La Virgen del Amor. Foto: Álvaro Simón Quero |
Cuánto he dudado en volver sobre estos pasos para deshacer lo andado. Ahora lo que me empuja es este vacío del tiempo de Pascua, enfadados como estamos con la primavera -a la que nos gustaría ponerle cara para cruzársela-, y esta necesidad primaria que nos empuja una y otra vez a rebuscar en los mentideros habituales, donde hemos comentado los ínfimos detalles del buen hacer, fruslerías de esas que nos encantan -la leche frita de la Canasta- y primicias necesarias para estar en la esquina adecuada.
La tarde gris del Miércoles Santo -que epíteto lo de la coloratura, vaya novedad- se materializaba de verdad este Calvario donde se torcían las proporciones y eran menos las que se echaban a la calle que las que se quedaban en casa. Ya no sería de otra forma, quién lo iba a decir. Entre unos y otros andábamos tejiendo la información puntual de dónde se encontraba Salesianos, con la ventaja de llegar por el camino más corto a la Catedral. Iban bien arropados de público, una vez que Fusionadas plantaba sus cuatro tronos en San Juan, y con una calma deliciosa que nos hacía olvidar, por momentos, los trances de lluvia que iban a asolar la ciudad para dejarla huérfana de sus grandes devociones.
El último angelillo de Salesianos portaba una banderola con el anagrama de las JMJ. Foto: Álvaro Simón Quero |
Así que nos lo tomamos con deleite. Y nos recreamos con ese grupo escultórico, que es de los pocos en los que se tiene en todo momento la sensación de estar ante un conjunto, por lo bien hilado de las conversaciones entre unos y otros. Entre la madera barnizada, los dorados como viejos y los ropajes tostados, el misterio de Salesianos consigue esa impronta completa en la que nada desentona. Bueno, la pañoleta de propaganda que aireaba un angelillo en la trasera, que ya la podían haber anudado en otro sitio. Pecata minuta.
Los vimos llegar al primer templo un tanto encogidos en el alma porque sabíamos que esas no eran sus horas y que andaba todo trastocado; esta no es la Semana Santa que hemos señalado en los itinerarios, que hemos planificado al milímetro, esa que tenemos prevista y aún así nos sorprende...
◆ ◆ ◆ ◆ ◆
Ejercicio breve: Prosigue la crónica del Miércoles Santo que figura arriba, a partir de su última oración.

Registros para localizar elementos descritos
◆ ◆ ◆ ◆ ◆
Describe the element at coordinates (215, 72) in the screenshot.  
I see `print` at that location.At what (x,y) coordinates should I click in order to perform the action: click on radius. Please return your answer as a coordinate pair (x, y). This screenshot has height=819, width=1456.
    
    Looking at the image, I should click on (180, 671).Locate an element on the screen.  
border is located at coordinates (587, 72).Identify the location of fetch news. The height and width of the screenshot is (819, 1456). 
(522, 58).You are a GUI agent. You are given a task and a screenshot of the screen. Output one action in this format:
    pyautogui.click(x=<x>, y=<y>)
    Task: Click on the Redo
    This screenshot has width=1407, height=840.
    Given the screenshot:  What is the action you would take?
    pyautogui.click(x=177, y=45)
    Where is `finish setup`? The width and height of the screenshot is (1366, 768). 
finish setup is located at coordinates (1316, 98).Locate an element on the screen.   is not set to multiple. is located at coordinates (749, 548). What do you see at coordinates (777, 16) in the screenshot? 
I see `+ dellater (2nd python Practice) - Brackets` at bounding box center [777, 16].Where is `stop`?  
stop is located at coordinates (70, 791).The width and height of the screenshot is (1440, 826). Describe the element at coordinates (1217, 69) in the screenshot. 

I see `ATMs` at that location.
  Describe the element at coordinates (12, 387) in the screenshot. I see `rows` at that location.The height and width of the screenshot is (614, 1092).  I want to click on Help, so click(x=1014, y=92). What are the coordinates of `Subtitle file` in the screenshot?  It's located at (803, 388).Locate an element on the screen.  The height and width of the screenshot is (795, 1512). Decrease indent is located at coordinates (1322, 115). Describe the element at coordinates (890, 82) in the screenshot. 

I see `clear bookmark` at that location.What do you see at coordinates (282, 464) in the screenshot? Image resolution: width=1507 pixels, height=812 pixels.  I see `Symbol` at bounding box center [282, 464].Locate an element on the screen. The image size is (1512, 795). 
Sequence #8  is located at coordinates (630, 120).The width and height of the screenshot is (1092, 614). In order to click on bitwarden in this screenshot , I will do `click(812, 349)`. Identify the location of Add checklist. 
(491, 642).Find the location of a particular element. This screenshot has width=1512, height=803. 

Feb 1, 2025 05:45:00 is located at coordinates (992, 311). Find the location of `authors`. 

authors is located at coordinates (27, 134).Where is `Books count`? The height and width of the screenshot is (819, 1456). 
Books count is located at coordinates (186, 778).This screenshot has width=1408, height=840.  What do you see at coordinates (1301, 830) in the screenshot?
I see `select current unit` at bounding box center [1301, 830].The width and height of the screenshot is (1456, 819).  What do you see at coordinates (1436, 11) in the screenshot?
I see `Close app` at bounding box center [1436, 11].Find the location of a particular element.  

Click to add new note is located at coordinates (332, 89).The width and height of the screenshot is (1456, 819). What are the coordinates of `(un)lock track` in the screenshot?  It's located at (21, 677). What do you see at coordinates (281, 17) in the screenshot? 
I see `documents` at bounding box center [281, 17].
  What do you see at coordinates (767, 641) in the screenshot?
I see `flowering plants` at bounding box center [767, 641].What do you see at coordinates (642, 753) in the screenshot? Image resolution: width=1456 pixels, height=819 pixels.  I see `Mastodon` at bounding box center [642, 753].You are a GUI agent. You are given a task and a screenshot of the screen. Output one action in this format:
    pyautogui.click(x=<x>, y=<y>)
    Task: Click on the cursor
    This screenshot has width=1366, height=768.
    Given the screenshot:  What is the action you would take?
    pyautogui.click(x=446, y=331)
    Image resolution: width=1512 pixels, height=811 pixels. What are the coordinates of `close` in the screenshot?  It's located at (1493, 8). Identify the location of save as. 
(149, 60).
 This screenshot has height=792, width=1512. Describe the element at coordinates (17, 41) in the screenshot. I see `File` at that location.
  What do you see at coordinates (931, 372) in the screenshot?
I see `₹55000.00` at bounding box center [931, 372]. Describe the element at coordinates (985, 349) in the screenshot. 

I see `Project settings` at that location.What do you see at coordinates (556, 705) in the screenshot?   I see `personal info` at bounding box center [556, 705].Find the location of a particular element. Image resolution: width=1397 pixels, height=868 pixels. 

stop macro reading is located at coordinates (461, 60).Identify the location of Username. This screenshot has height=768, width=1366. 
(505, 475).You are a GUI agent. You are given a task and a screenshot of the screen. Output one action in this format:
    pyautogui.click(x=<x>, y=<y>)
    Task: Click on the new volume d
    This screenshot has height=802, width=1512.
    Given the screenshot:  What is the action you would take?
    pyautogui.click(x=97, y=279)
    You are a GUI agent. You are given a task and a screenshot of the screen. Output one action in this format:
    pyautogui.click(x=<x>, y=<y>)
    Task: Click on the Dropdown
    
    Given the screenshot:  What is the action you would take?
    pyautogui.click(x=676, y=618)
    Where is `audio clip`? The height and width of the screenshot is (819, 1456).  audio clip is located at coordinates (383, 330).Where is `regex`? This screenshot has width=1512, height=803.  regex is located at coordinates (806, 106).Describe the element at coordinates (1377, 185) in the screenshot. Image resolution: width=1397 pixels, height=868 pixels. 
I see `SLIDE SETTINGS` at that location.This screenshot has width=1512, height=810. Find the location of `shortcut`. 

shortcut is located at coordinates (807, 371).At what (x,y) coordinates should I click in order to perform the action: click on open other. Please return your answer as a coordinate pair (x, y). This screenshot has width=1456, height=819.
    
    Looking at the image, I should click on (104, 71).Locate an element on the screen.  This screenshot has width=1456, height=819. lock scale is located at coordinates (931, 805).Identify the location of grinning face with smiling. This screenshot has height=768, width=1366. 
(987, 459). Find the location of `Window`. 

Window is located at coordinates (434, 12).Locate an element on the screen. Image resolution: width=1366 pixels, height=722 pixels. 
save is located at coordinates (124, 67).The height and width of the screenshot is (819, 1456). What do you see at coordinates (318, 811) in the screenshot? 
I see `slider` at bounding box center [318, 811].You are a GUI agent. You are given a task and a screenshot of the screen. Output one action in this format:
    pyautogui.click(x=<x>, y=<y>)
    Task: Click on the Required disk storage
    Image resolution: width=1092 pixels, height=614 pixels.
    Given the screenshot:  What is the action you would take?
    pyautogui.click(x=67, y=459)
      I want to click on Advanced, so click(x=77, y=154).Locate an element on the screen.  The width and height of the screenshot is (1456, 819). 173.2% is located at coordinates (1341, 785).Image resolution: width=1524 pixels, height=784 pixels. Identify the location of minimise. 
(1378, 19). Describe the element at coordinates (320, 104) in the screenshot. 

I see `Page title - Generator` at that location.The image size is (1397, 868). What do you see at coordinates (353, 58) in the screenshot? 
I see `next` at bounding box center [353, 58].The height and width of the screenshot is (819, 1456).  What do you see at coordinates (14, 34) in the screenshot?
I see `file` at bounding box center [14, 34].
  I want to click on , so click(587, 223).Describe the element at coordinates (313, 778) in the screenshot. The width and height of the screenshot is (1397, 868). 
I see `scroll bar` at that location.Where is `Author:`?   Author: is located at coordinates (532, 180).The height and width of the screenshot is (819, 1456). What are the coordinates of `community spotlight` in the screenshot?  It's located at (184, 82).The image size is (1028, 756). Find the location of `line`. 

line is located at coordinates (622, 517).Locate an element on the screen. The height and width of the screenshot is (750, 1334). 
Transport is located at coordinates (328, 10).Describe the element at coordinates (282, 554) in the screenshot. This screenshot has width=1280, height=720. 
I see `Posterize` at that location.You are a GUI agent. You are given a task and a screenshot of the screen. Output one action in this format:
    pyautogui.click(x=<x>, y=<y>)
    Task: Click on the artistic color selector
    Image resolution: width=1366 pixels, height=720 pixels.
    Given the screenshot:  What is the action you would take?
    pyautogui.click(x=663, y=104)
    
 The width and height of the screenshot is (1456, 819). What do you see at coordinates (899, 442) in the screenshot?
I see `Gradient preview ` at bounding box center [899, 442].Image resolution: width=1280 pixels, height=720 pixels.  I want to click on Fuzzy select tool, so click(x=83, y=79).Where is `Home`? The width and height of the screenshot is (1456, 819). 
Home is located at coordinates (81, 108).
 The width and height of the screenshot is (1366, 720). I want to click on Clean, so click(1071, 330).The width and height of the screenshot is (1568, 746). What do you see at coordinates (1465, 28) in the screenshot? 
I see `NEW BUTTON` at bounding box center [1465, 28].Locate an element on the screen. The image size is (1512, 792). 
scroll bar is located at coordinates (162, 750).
◆ ◆ ◆ ◆ ◆
Respuesta:
Nuevo Vía Crucis del Rico, ejecutado por varios pintores malagueños. En primer plano, "Jesús con la Cruz a Cuestas", de Antonio Montiel. Foto: Álvaro Simón Quero |
Después de unas menudencias de La Exquisita, pillamos sitio ante el piramidión del Teatro Romano mientras van llegando los capirotes de habichuela que siempre acarrean algún chascarrillo. Y un poco más y se nos atraganta la torrija con esa pinacoteca prescindible que es el Vía Crucis del Rico. Una pena el gasto en hilos de oro para enmarcarlos como lábaros. Viene a la cabeza, bien en el medio, el estandarte de Antonio Montiel, que se ha vuelto a pintar a sí mismo de Jesucristo abrazando la cruz; pero con qué expresión incierta de cualquier cosa menos del sufrimiento del Señor. Y mira que en su momento lo de Juanita Reina no me pareció tan grave. Pero esto no tiene nombre. Me digo que ya los perdonará Jesús el Rico, que no saben lo que hacen.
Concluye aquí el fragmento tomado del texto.